If immigration officials catch him some day and he is deported, Angel Estrada, 48, already knows whom he will call, and at what hotel in Mexico he will meet his family before attempting to rebuild his life in his hometown of Cuernavaca.

Estrada’s daughter, Karla, 24, who like her father is in the country illegally, has no plans to leave so easily–or quietly.

“If they are going to deport me, they are going to have a very bad taste in their mouth,” said Karla, who has lived in the United States since she was 5. “I’m going to call this person, this organization, this lawyer. I’ll get on Facebook . . . Twitter. I’m going to do a media circus. I’m going to stay in this country.”

The debate in the Estrada home showcases a generational divide in many Latino homes in California and elsewhere–driven by a national debate over immigration and a steady move in California toward easing restrictions on people in the country illegally.

Angel Estrada and his wife, Gloria, came to “Pete Wilson’s California,” as he calls it, during a period when hostility toward illegal immigration in the 1990s prompted voters to approve Proposition 187. They were young and in the country illegally at a time when they could be easily rounded up with little protest, and so they learned to keep their heads down, to trudge along without drawing attention to themselves.

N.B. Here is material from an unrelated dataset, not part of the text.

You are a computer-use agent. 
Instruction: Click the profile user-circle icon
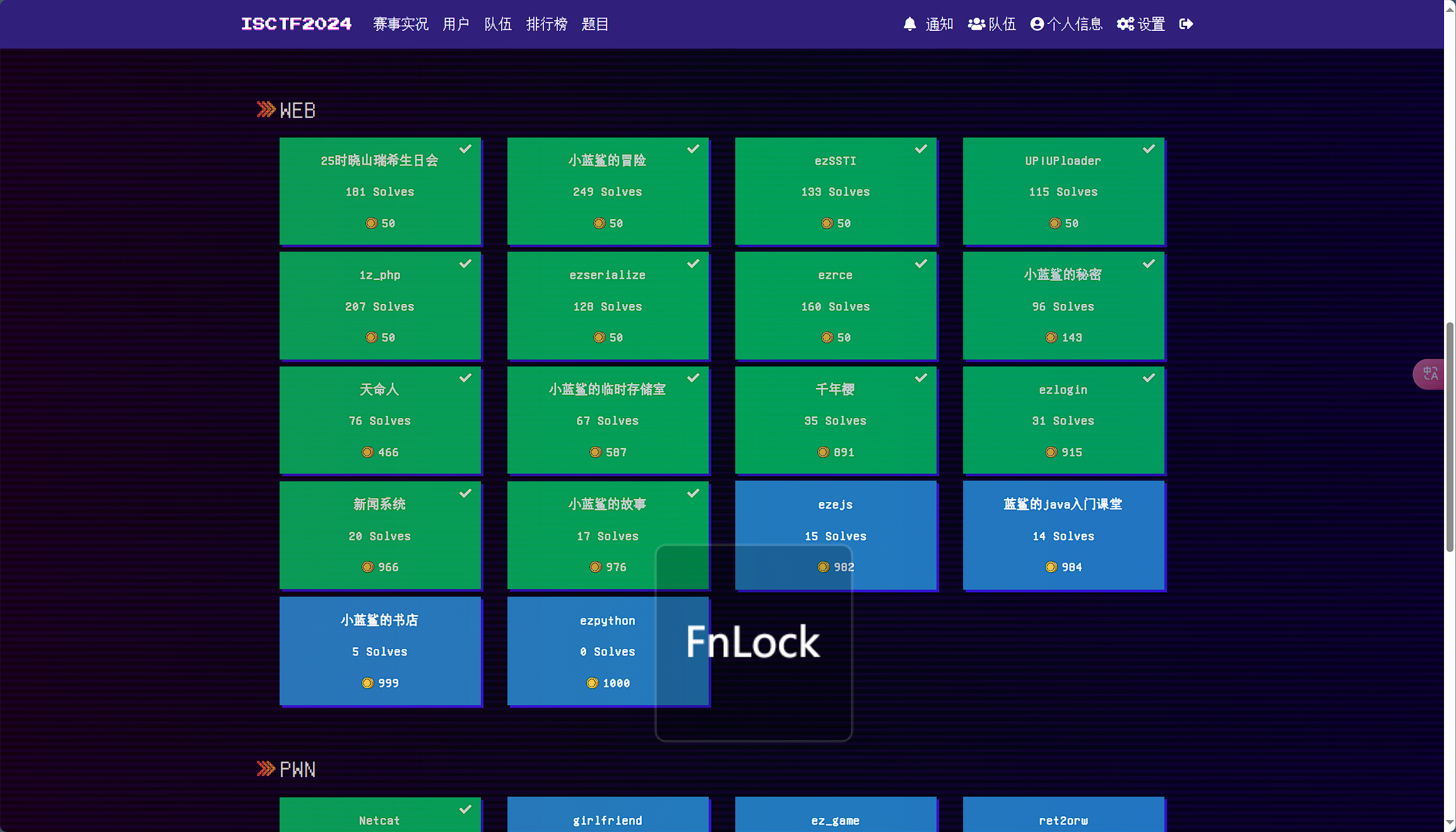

Their daughter, a recent UCLA graduate, grew up in the digital age, with immigration activists ready to wage battle on social media and via street demonstrations for people just like her. To Karla, her immigration status is not something to hide.

Sitting next to her father in the living room of their Chino home, she disagrees when her mother says in Spanish: “It scares us when she talks about it. We tell her, ‘Karla, don’t talk about that. Don’t be so open about it, there on Facebook.'”

“My parents always say it’s better to keep quiet, not say anything and just try to blend in,” Karla said. “For me it’s no longer about blending in. It’s more like ‘Yes. I’m undocumented and so what?'”

{snip}

Karla is a participant in President Obama’s 2012 Deferred Action for Childhood Arrivals program, which gives a work permit and a deportation reprieve to people who were brought to the U.S. as children and stayed illegally. Even before she got her reprieve, she said, she felt that there was a large, digitally and politically savvy network of activists ready to stand with someone like her.

{snip}

Karla helped organize protests in Costa Mesa and acts of civil disobedience in Washington. By 2010, she started to identify herself as “undocumented and unafraid.”

{snip}

Karla and her parents still disagree on some matters, particularly on the handling of the immigrant rights movement. Her father and mother cringe every time they see a Mexican flag at rallies, saying that “it’s in poor taste” and a “disrespectful” act that only serves to anger politicians and Americans.

“These are extremists that don’t represent me. I think they have to realize that they are in someone else’s country and have to adapt themselves to this country,” Angel Estrada said. “We have to behave well because the country is watching us.”